SOURCE EXCERPT>

"""

# New Red Cover T/B's from April



## Chappy (Apr 21, 2010)

My newest additions, thanks to April's most recent arrivals from Forrest. None of these shots do them justice - they are STUNNING and VERY red.
Thanks, April, for not listening to me when I said you needed to cut me off! But seriously, NO MORE!!! By the way - the new pump is great. Very, very quiet. Will be picking up at least one more on Sunday.


----------



## 2wheelsx2 (Apr 21, 2010)

Wow...nice. If your discus tanks get too crowded and you need to get rid of your LDA-33, L114, etc., let me know. I'm a really good foster parent.


----------



## Chappy (Apr 21, 2010)

2wheelsx2 said:


> Wow...nice. If your discus tanks get too crowded and you need to get rid of your LDA-33, L114, etc., let me know. I'm a really good foster parent.


You're at the top of my list, Gary!!!


----------



## Adz1 (Apr 21, 2010)

2wheelsx2 said:


> Wow...nice. If your discus tanks get too crowded and you need to get rid of your LDA-33, L114, etc., let me know. I'm a really good foster parent.

"""

DATA EXTRACT>
"""

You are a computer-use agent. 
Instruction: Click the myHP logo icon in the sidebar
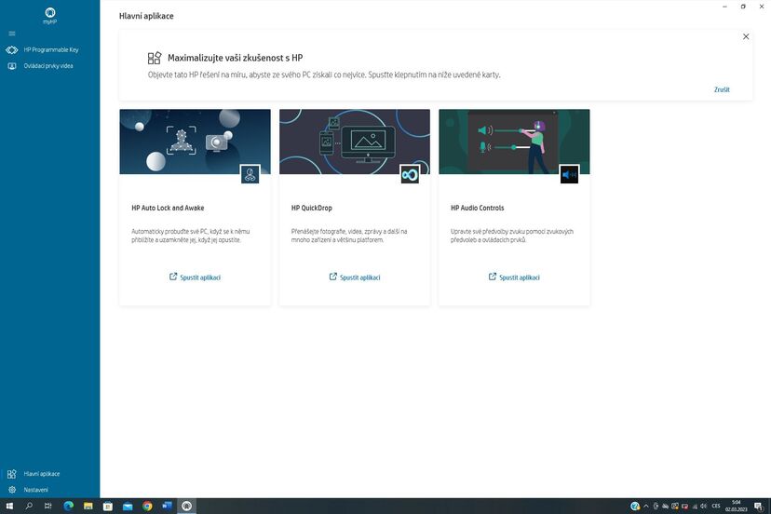(x=49, y=13)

"""

DIRECTIONS>
1 > Which distinct usernames head the posts in the forum thread about the new red cover T/B's?
2 > From the forum thread, quote the passage starting with "My newest additions, thanks" and going on through "more on Sunday.".

ANSWERS PROVIDED>
1 > Chappy, 2wheelsx2, Adz1

2 >
My newest additions, thanks to April's most recent arrivals from Forrest. None of these shots do them justice - they are STUNNING and VERY red.
Thanks, April, for not listening to me when I said you needed to cut me off! But seriously, NO MORE!!! By the way - the new pump is great. Very, very quiet. Will be picking up at least one more on Sunday.